:: ENTRIES SUPPLIED ::
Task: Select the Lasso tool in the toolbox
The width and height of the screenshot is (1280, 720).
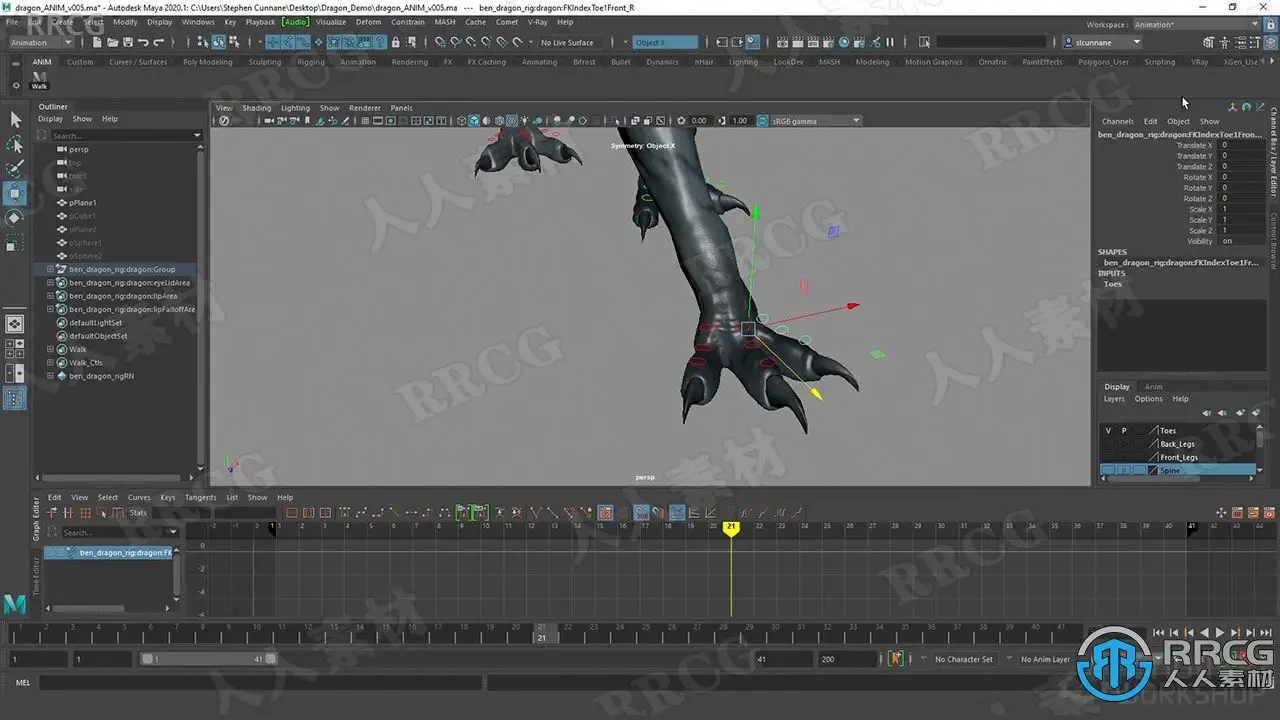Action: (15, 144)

...

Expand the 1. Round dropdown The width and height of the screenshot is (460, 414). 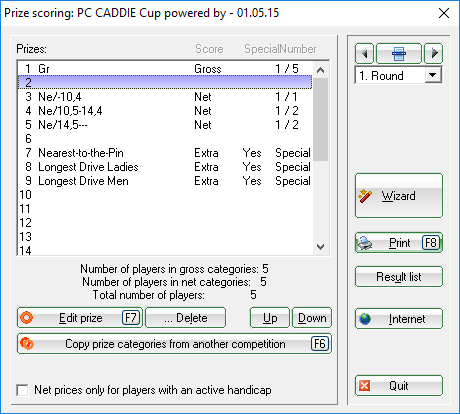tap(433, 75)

...

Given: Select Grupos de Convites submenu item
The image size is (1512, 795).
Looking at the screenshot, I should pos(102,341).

:: WORK REQUIRED ::
For this exercise, gather every line of the data that contains the word "Select".

:: OUTPUT OF THE EXERCISE ::
Task: Select the Lasso tool in the toolbox
Given: Select Grupos de Convites submenu item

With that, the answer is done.